What’s your bees’ story?

Whenever I give a tour of my beeyards, I tell the story of each colony, and get to relive the excitement (or frustration) of how each one came to live with me. For example, one of my favorite colonies is one that I call “The Spool” colony. Back in June, someone from Verizon called me about some bees that moved into a 650 lb. spool of steel wire. Some workers found the bees buzzing around the spool and began searching for some wasp spray. Luckily, they asked their supervisor (a bee lover) for the spray. He told them not to spray the bees and immediately put a sign up by the spool to stay away, and then somehow found me. I came by to look at the bees and form a plan as to how I was going to get them out of the spool. After explaining all the usual methods of removing bees, the supervisor said, “Can we just bring the spool to your house?” Well, there’s an idea. The bees were in for a bumpy ride, and were pretty mad upon arrival, but have been just fine ever since. I have no plans of removing them now, and will just let them swarm this Spring and hopefully be around to capture them.

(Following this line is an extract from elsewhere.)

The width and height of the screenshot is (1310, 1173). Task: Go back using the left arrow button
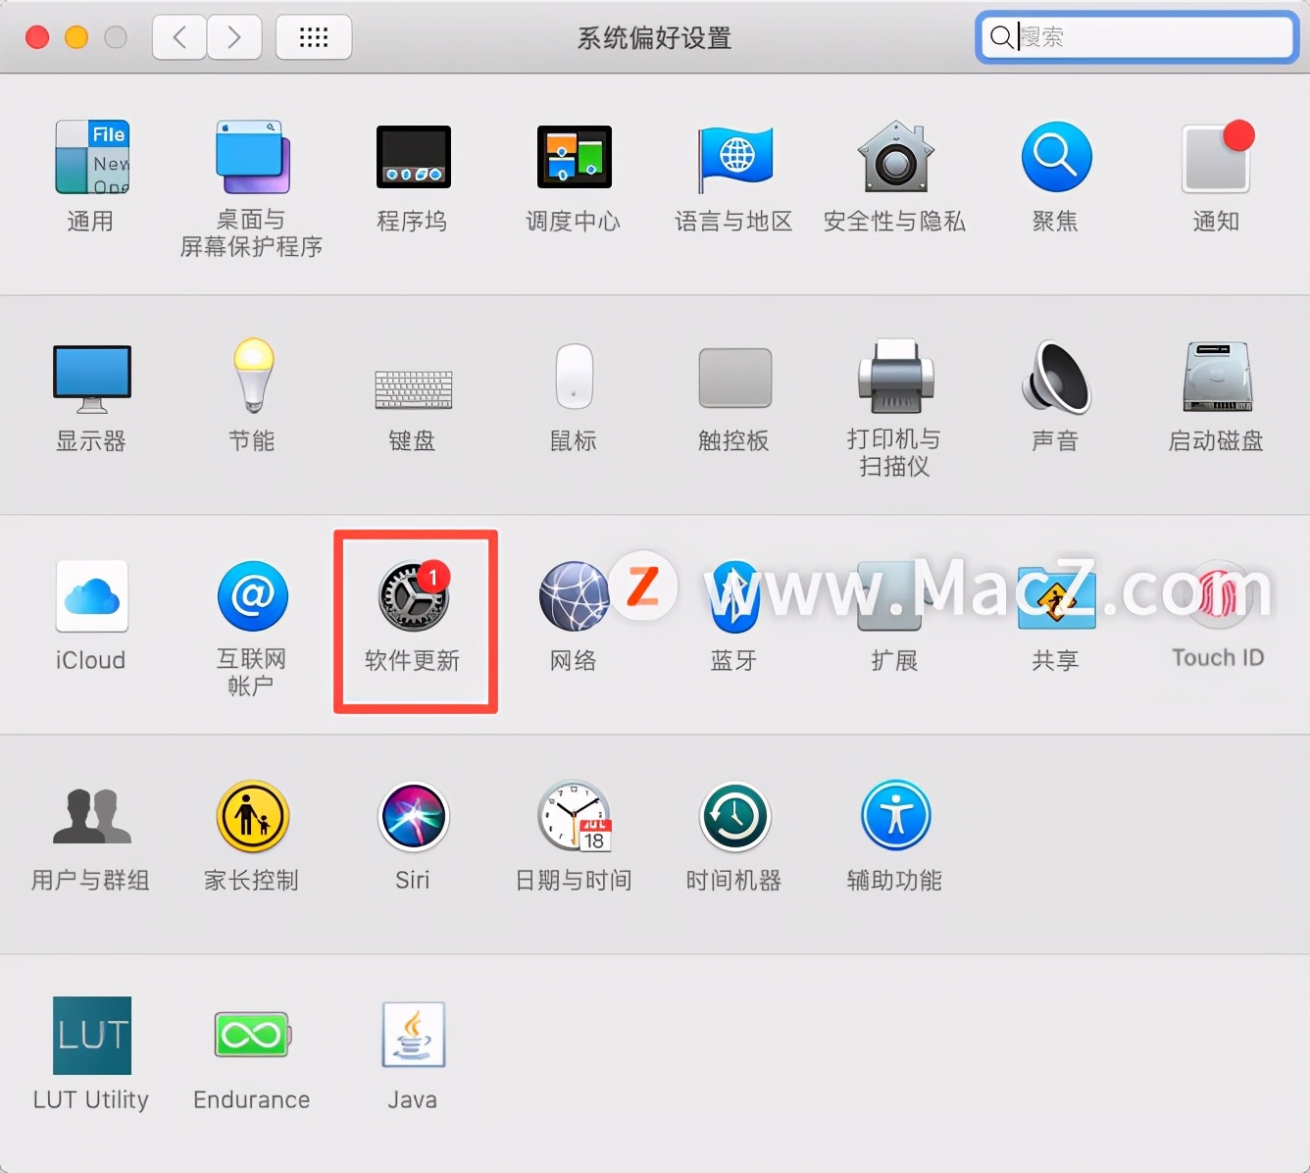[178, 36]
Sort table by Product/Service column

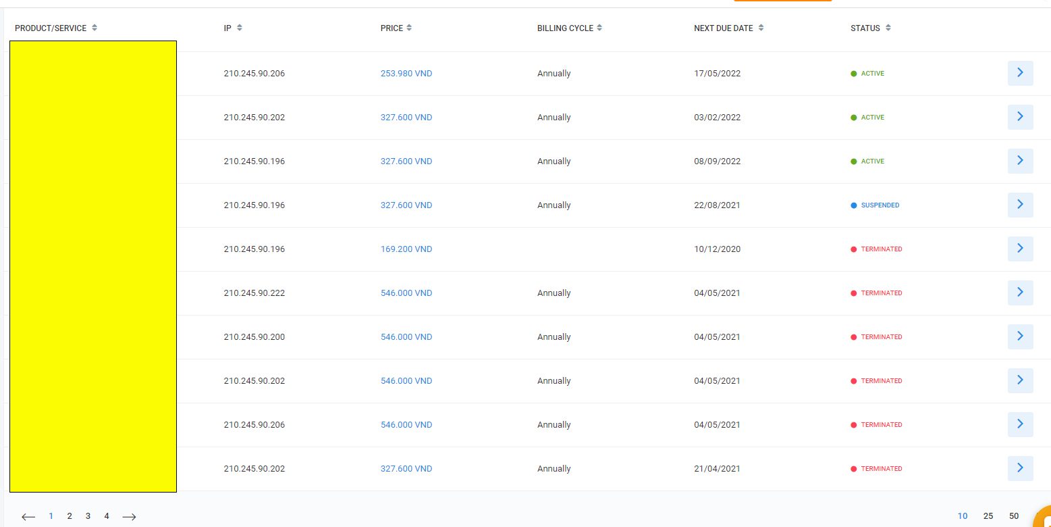[95, 28]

Honeybee removal Berks County PA
My “Spool” colony.

Another colony I call my “Power Plant” colony, came to me as the result of a blown-down tree in the shadow of the Limerick Power Generation Plant. (Video) The tree pretty much exploded on impact, and comb was scattered everywhere. Animals drug away most of it, so all that was left was a large cluster of bees. Interestingly, in this same tree was a very active nest of European Hornets, and a large Baldface hornet nest was a few feet from that. In the ground nearby was a yellow jacket nest just for good measure. I managed to get stung by a European hornet and it nearly knocked me over. There were many dead laying all over the ground, but not honeybees. Somehow, these bees were killing the hornets in impressive numbers. I lured the bees into a hive and left them there for a week to rob out what was left of their old cavity. I wasn’t sure if I had the queen until a few weeks later when I saw her during an inspection. They have kept up their wasp-killing ways here at home and have none of the issues with yellow jackets that some of my other colonies do.

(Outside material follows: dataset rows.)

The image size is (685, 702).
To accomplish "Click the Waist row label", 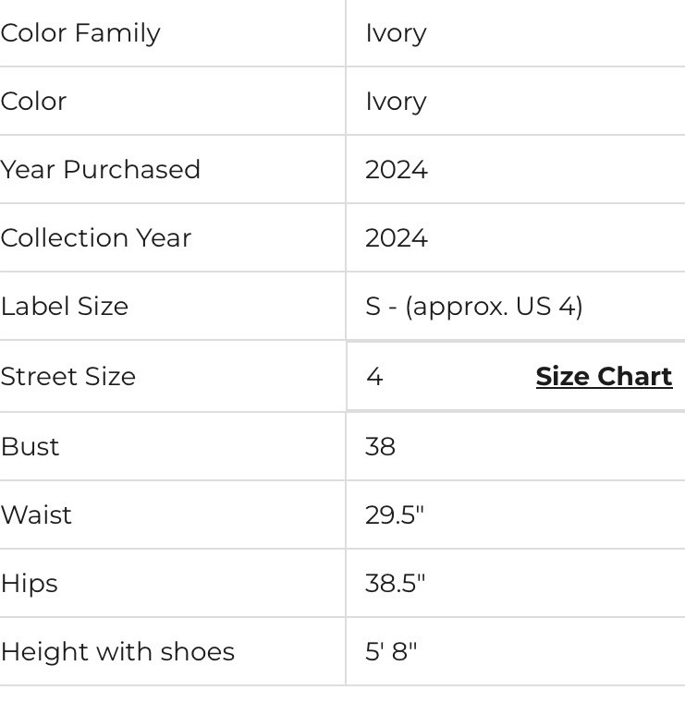I will tap(36, 514).
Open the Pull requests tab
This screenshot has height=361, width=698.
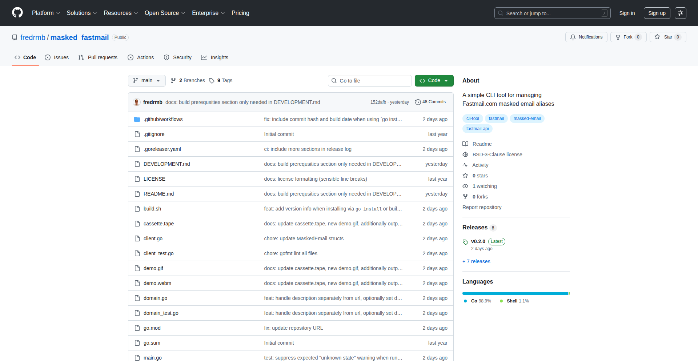point(98,57)
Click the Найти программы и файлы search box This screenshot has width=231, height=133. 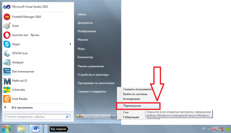tap(38, 117)
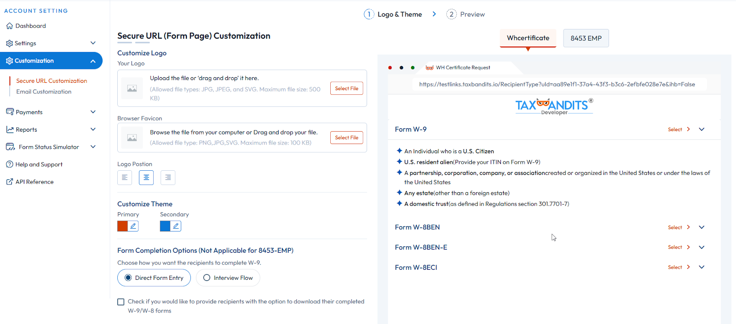This screenshot has width=736, height=324.
Task: Click the Secondary color edit pencil icon
Action: 176,226
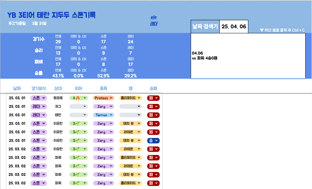The width and height of the screenshot is (312, 189).
Task: Open the Terran race dropdown chip
Action: (x=103, y=115)
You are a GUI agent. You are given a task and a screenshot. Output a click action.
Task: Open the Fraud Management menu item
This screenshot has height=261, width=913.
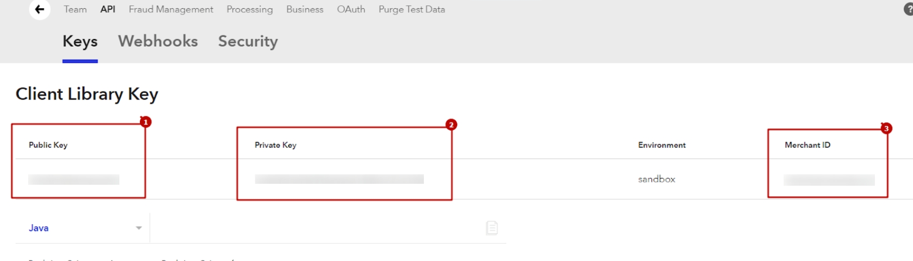pos(171,10)
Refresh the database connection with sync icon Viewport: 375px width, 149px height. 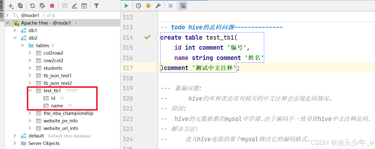pos(33,6)
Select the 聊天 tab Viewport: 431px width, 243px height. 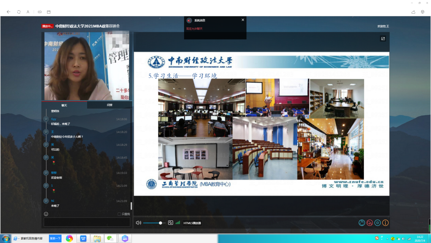pyautogui.click(x=64, y=105)
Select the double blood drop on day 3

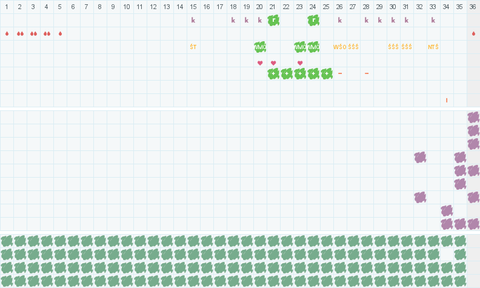coord(33,33)
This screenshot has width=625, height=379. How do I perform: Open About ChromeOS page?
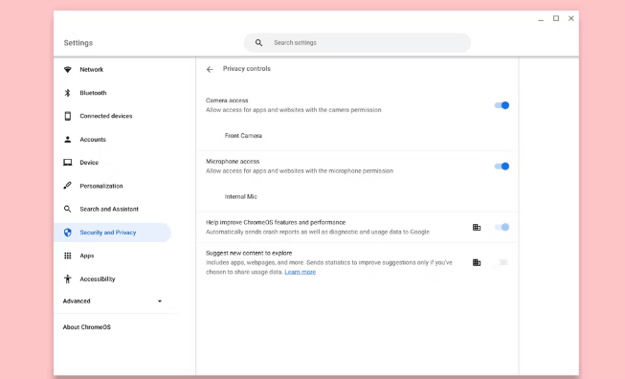(87, 327)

The reason I tell these stories (and titled this post this way) is because I love that all my colonies have such stories to tell. When I visit other beekeepers, I always ask where their bees are from. So often, all I hear is, “They’re from a package”. I hope that more people start to realize that packages aren’t the only way to get bees. Bees are free, but you have to get out there and earn them. Don’t let your story be “They arrived on my doorstep via US Mail for a hundred bucks”.  No one wants to hear that. 

Tell me your bee’s stories in the comments.

Author: brucelovesbees

I keep honey bees in Reading, Bernville, and Fleetwood, PA without treatments. I love to garden and observe Wasps, Bumble bees, and ants. I also raise mealworms for my Eastern Spotted turtle and myself.

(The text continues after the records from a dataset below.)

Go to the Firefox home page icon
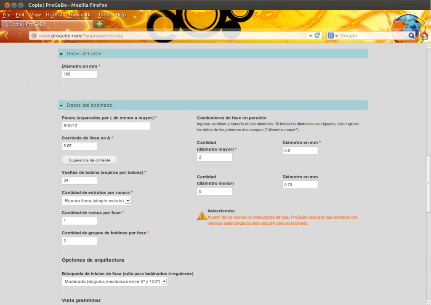The image size is (431, 305). point(424,36)
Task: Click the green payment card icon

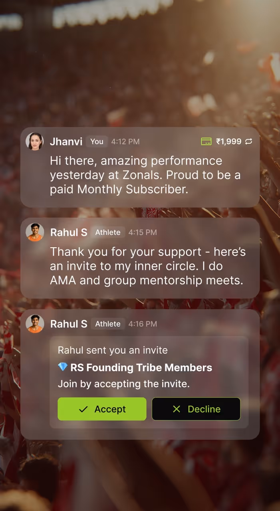Action: coord(206,141)
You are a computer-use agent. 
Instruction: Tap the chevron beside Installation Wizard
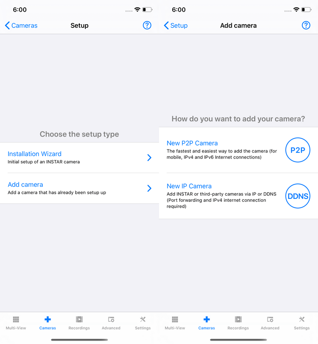click(149, 158)
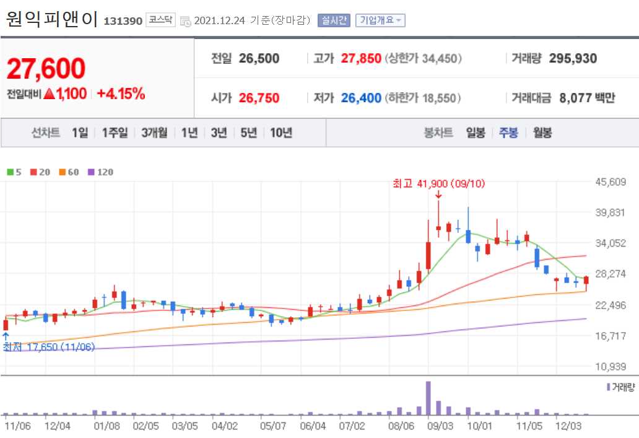Select the 선차트 line chart option
639x438 pixels.
tap(45, 132)
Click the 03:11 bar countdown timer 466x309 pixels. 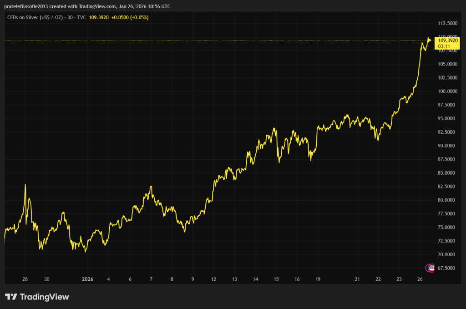click(x=444, y=46)
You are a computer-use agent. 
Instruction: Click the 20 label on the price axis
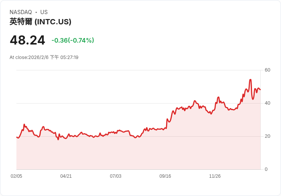267,136
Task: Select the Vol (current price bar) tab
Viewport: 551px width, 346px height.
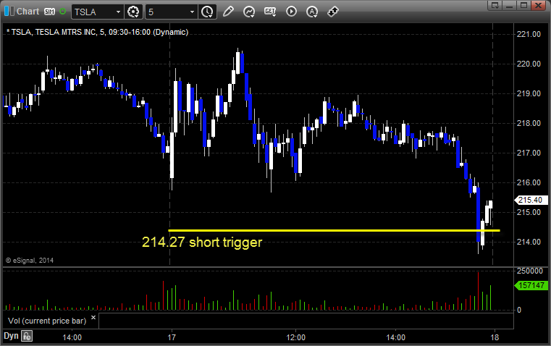Action: 47,321
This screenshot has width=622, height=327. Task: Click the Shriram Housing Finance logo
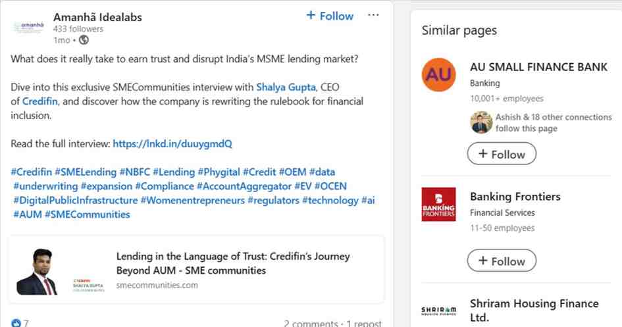click(438, 311)
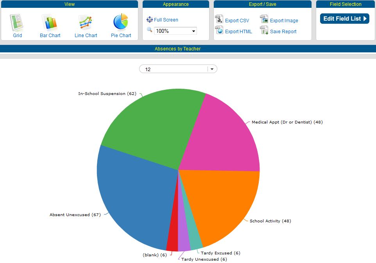The image size is (376, 263).
Task: Open the 100% zoom dropdown
Action: coord(175,31)
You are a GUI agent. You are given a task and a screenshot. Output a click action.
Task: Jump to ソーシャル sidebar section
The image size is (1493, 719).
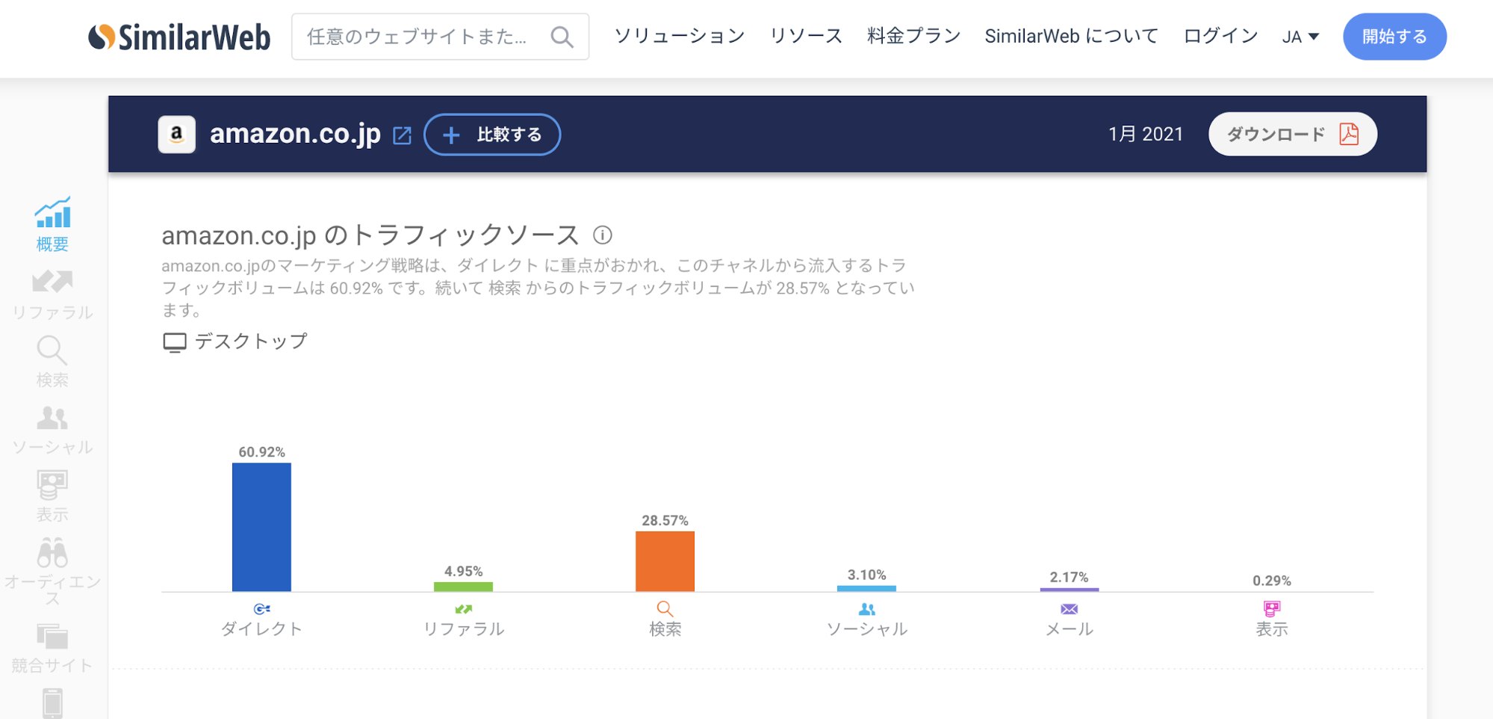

4 thoughts on “What’s your bees’ story?”

  1. My best survivor bee hive came from a parking lot curb At a uhaul rental place in the city. The colony had swarmed from some nearby hive landed on the side of a uhaul truck couldn’t get a grip and slipped and fell off the shiny metal truck onto the curb. I gently dragged my finger through the swarm until I found the Queen . I picked her up and put her in a nuc Box. The rest of the bees walked into the nuc Box. Soon it was dark and I was able to bring my new colony home where they have done quite well for 3 years now.

    Liked by 1 person

  2. I completely agree! I love showing people round my apiary and saying “They’re out a wall; they came from someone’s chimney in a £3 million house; these were a swarm I collected from a prison” etc etc!